Some thoughts for war gamers.

The Ostfront is always a compelling subject for war gamers, and yet it is one of the bleakest and most tragic spectacles of military history.  This book just makes it all the sadder.  I have to take Sokolov’s figures with a grain of salt, since I haven’t seen any scholarly reviews of this book in academic literature and for all I know the man is a bit of a flake.  However, assuming he is near the truth, what does this mean for war gamers?  I would say that any rules set which doesn’t handicap the Soviets in leadership and tactics doesn’t reflect history.   I know this has long been a debate in wargaming as to whether the Germans are too often portrayed as supermen, and I think those questions are fair.  Certainly by 1943 on the Wehrmacht was being ground down and losing its edge, but I think in almost every case until the end of the war the Germans should have an edge in training, tactics and leadership, a qualitative superiority vs the Soviet quantitative superiority.   

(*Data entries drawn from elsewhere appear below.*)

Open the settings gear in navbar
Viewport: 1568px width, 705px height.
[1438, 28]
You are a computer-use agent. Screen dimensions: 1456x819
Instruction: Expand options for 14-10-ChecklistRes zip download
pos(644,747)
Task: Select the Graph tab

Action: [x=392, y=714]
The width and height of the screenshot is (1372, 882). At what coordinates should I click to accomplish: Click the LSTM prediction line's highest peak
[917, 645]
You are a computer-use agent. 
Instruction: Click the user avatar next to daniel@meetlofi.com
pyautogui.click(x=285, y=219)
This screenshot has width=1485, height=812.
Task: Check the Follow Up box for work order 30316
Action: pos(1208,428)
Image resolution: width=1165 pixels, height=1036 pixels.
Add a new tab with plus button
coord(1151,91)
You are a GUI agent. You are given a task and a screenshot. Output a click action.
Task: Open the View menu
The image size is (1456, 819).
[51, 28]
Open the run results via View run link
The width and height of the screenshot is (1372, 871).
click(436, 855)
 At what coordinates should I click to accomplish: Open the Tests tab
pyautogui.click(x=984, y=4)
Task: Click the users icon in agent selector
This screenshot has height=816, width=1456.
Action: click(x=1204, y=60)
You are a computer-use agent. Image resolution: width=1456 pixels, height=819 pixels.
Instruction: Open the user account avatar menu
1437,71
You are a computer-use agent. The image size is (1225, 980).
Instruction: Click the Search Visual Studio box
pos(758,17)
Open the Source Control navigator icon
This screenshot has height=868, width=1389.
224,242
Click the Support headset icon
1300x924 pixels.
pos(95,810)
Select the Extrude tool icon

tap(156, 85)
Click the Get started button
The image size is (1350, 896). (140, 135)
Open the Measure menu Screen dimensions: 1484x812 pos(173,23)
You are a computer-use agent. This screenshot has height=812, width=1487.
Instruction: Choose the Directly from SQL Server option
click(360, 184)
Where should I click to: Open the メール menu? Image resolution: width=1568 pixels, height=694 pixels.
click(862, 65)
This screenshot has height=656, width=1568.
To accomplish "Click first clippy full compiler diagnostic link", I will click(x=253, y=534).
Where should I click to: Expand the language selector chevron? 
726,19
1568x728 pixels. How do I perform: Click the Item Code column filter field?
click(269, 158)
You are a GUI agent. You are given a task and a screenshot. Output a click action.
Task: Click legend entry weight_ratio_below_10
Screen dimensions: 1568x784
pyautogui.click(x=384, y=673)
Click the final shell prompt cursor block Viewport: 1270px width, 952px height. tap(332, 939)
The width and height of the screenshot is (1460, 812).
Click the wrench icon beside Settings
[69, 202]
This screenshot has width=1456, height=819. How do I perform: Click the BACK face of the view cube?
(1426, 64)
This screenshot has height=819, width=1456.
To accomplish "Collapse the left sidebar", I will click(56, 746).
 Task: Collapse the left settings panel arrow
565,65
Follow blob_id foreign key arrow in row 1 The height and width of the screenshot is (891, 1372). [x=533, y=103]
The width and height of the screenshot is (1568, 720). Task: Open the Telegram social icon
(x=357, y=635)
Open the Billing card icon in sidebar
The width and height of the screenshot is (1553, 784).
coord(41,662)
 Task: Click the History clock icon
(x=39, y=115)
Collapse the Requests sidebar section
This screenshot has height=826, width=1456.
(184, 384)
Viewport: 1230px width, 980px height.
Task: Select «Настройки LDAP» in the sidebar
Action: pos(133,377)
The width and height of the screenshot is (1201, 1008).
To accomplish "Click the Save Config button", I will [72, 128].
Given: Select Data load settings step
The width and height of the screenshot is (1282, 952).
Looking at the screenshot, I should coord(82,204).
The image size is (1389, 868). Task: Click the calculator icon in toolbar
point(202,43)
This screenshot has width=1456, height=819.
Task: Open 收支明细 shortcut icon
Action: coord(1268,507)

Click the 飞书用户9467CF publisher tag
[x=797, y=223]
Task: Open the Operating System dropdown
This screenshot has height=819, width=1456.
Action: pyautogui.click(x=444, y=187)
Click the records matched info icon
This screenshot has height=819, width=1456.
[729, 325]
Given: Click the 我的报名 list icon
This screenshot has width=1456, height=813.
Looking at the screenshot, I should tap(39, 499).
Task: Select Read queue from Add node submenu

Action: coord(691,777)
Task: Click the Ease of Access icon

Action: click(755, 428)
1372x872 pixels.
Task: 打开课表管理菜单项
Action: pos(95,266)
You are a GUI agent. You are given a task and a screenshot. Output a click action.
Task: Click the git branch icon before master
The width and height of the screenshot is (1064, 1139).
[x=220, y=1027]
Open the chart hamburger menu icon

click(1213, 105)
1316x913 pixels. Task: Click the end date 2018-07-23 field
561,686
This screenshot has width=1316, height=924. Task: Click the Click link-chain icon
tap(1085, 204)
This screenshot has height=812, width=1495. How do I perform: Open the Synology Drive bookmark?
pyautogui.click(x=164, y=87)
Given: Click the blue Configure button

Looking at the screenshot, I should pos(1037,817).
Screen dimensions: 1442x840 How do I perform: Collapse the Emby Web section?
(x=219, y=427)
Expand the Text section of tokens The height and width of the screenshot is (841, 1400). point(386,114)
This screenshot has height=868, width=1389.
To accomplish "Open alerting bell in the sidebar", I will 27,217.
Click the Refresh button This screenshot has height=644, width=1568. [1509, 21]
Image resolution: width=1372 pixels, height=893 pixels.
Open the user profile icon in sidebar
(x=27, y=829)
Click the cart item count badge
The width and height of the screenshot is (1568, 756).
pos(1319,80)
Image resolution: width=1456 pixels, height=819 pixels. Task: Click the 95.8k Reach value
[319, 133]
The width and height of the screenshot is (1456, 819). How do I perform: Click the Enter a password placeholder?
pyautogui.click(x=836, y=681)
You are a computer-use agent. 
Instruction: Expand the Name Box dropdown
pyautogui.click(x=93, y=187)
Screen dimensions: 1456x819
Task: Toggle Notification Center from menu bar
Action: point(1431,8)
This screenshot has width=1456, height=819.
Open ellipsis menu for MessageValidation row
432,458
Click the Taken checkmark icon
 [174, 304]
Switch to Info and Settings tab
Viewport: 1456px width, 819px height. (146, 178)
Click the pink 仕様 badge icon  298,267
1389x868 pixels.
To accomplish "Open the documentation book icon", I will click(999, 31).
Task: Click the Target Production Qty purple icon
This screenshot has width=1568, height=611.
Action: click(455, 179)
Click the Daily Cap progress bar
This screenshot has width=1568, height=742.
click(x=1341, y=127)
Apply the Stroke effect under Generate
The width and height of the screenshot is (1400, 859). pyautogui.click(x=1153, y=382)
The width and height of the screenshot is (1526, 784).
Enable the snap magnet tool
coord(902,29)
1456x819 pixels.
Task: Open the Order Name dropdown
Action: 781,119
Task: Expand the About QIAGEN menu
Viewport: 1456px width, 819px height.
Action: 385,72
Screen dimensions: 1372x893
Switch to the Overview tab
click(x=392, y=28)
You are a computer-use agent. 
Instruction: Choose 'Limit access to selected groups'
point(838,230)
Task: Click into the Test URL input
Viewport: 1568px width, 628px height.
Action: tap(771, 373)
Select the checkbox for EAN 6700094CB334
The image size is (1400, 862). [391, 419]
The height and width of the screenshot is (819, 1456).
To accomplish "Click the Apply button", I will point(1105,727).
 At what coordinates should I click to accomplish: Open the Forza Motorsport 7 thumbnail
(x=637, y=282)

I got to thinking as I read this book, will we see more of this kind of scholarship coming from Putin-era Russia?   A lot of the evidence and scholarship Sokolov cites comes from the late 1980s on, the era of glasnost and post-Soviet opening up of the archives.  It worries me that if Russia goes further down the path of nationalism and chauvinism, we will see a new clampdown on scholars who want to mine the archives for a story that still hasn’t been properly told.